Les experts ont également appelé à la création d’une culture d’entreprise positive et au développement de marques employeurs fortes, à la fidélisation des employés par l’intéressement et les avantages non monétaires et à la mise en place de nouveaux modes de travail et de politiques RH intégrant les chemins de carrière avec des perspectives d’évolution claires pour les collaborateurs.
Mais pas seulement. Il va falloir, si l’on considère que les PME sont l’épine dorsale de toute relance économique jouant un rôle clé dans la création de l’emploi et pouvant se relever plus facilement que les grands groupes dans un contexte de crise, envisager des mécanismes souple d’alerte de leur donner une chance de se redresser à temps.
D’où d’autres recommandations appelant à la création d’un fonds et des incitations impliquant les acteurs eux mêmes et souscrire rapidement à des outils digitaux et d’IA pour améliorer la prise de décision et aussi permettre aux entreprises d’accéder à la veille économique, même si les logiciels de veille sont coûteux.
-
-
- Au-delà des mesures financières, c’est un climat de confiance et de sécurité juridique qui permettra aux PME de prospérer
-
Il se trouve toutefois, que s’agissant des fonds de soutien, il est de notoriété publique que dans notre pays, les fonds financés par des acteurs économiques tels ceux agricoles, n’ont pas forcément servi à sauver les opérateurs des crises profondes qu’ils ont traversé et à ce jour, nous ne savons pas exactement, à quoi ils ont servi et s’ils ont réellement aidé ceux qui les ont mis en place.
En résumé, il est clair que l’État tunisien, malgré toute sa bonne volonté, en manque de moyens ne peut pas être d’une grande efficience principalement s’agissant des financements pour accompagner, aider et soutenir les PME.
Dans pareil contexte, seules des décisions courageuses visant l’allègement des cadres réglementaires et les incitations fiscales peuvent rassurer un tant soit peu les PME. Mais plus que tout, ce sont l’État de droit et la sécurité juridique, qui réduisent l’incertitude, rassurent les opérateurs, facilitent les investissements et permettent la planification à moyen et long termes, qui sont les facteurs déterminants pour le futur économique du pays.
Un pays qui ne peut plus souffrir un étatisme économique poussé conjugué au tout social aux dépends de plans réels de réformes profondes touchant tous les aspects de l’économie nationale.

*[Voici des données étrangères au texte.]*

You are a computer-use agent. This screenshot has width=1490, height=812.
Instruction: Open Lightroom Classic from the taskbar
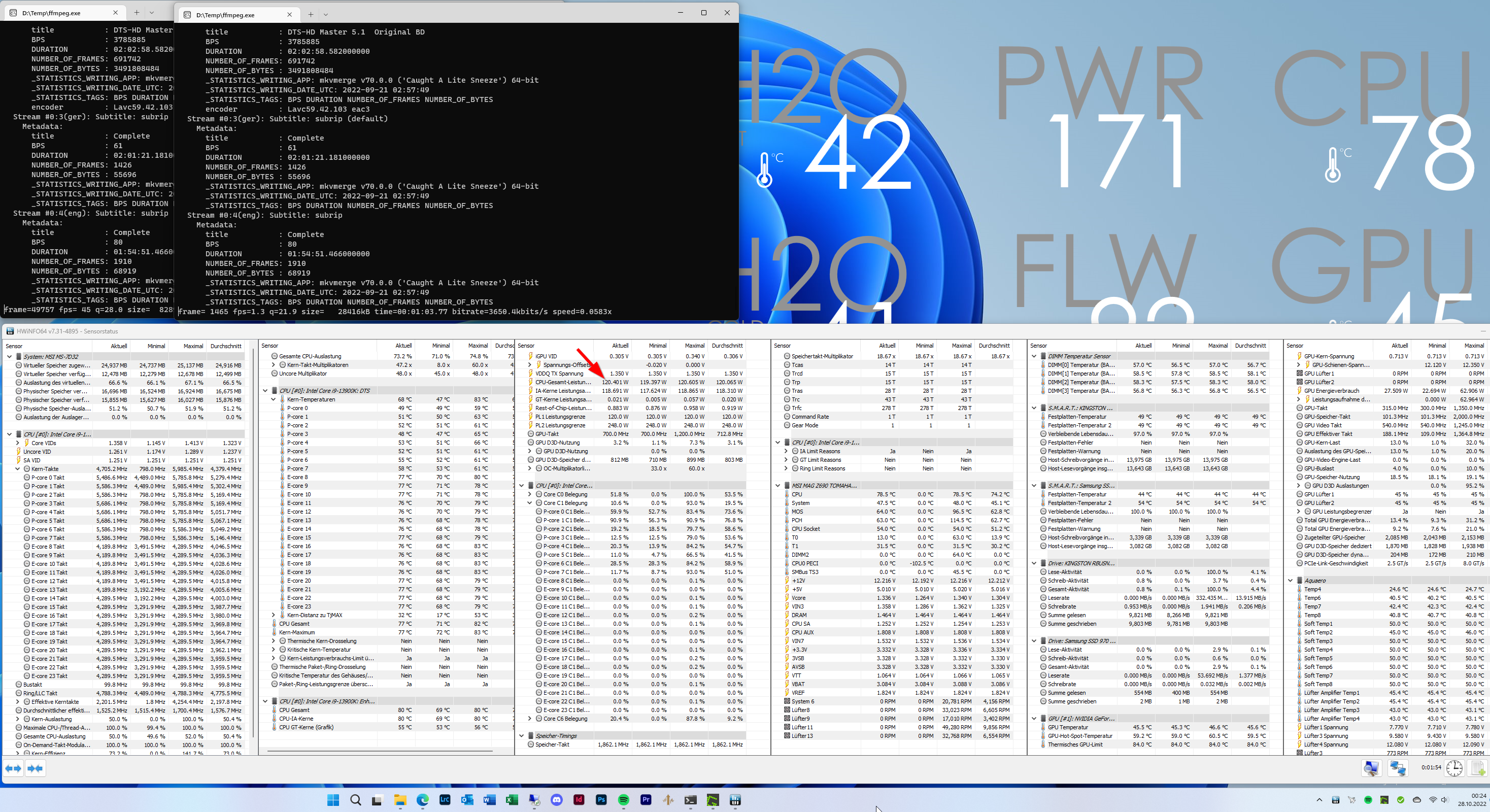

Ceci ne semble malheureusement pas être le cas et ce à tort ou à raison. Beaucoup d’opérateurs privés évoluant en tant que PME ou en tant que grandes entreprises ont peur, n’osent plus investir, se recroquevillent sur eux-mêmes et tiennent à être aussi invisibles que possible.
Lorsqu’on leur demande pourquoi cette peur s’ils n’ont rien à se reprocher. Ils rétorquent “En principe, nous respectons la loi, mais qui sait ?” ! A qui la faute ? Est-ce le fait des campagnes de haine omniprésentes sur les réseaux sociaux attaquant sans distinction tous les acteurs du secteur privé ? Est-ce dû à l’absence d’actions concrètes d’information et de communication venant des institutions patronales nationales sur la situation réelle des entreprises, leurs vécus, leurs luttes et leurs difficultés ?
Est-ce l’aboutissement des politiques entreprises depuis 2011 considérant le secteur privé comme une vache à lait en l’absence d’un climat d’affaires encourageant ou encore la conséquences des abus de nombre d’affairistes qui ne reflètent nullement le milieu entrepreneurial national et qui ont abusé des lois ?
Autant de questions qui nécessitent réponses et qui appellent les décideurs publics et privés à plus de dialogues, plus d’échanges et plus d’interactions pour améliorer le climat d’affaires, réformer les politiques publiques et plus que tout rétablir la confiance.